In large part, Obama, an Illinois senator who is the son of a black man from Kenya and a white woman from Kansas, has succeeded so far by appealing across racial lines. Strategists say he cannot afford to appear to be exploiting race or running solely as a black candidate -- particularly as he courts moderate whites and blue-collar workers who did not support him in the primaries.

"It's a sensitivity," said Ronald Walters, a strategist for African American Democrat Jesse Jackson's presidential campaigns in the 1980s. Walters has criticized Democratic candidates in the past as sidelining black voters by ceding the South to Republicans. "You've got to have a black strategy, but it has to be a biracial strategy."

Obama's formula for energizing blacks while appealing to whites relies in part on demonstrating independence from the more militant traditions of black politics and using rhetoric that spans race. He has opposed monetary reparations for descendants of slaves, for example. And he has said that he does not think his daughters should benefit from affirmative action, because they have had a "pretty good deal," and he has expressed openness to programs that could help disadvantaged whites, Latinos and women.

That enables Obama's campaign to mobilize black voters while shielding him from being portrayed as the black candidate, supporters say. "No community can complain of being shortchanged," said Virginia Democrat L. Douglas Wilder, who in 1989 became the nation's first African American elected governor.

Party strategists believe that Obama's competitive showing in primary contests proves that the approach will work. In some primaries, notably North Carolina and Virginia, he ran strong among white voters, but his victory margins came from drawing blacks, including new African American voters, to the polls in overwhelming numbers.

Major get-out-the-vote efforts in 2004 managed to increase black voter turnout just 3 percentage points, to 60%, compared with 64% of voters overall. Obama's campaign believes it can far surpass that this time.

David A. Bositis, an expert on black voting trends at the Joint Center for Political and Economic Studies, predicts that turnout could rise by as much as 20%, and some Democratic strategists feel they can spur black turnout in the battleground states to as high as 75% of registered voters.

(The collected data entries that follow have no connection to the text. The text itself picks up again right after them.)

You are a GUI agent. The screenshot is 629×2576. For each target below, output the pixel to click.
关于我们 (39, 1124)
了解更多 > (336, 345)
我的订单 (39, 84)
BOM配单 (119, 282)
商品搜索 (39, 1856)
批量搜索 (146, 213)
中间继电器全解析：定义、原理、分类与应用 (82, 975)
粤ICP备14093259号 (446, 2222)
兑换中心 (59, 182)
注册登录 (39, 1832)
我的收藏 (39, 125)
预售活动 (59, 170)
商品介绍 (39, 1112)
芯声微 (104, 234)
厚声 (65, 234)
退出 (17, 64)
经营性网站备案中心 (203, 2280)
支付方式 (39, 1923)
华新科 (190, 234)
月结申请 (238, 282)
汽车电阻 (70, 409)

"This will be a completely new precedent," said Bositis. "This year we're going to be looking at record territory, and this will be a level of black turnout that's never been seen before."

The pursuit of black voters is part of the Obama campaign's broader strategy of targeting constituencies that have been underrepresented in past general elections but that proved crucial to his victory over New York Sen. Hillary Rodham Clinton in their battle for the Democratic presidential nomination.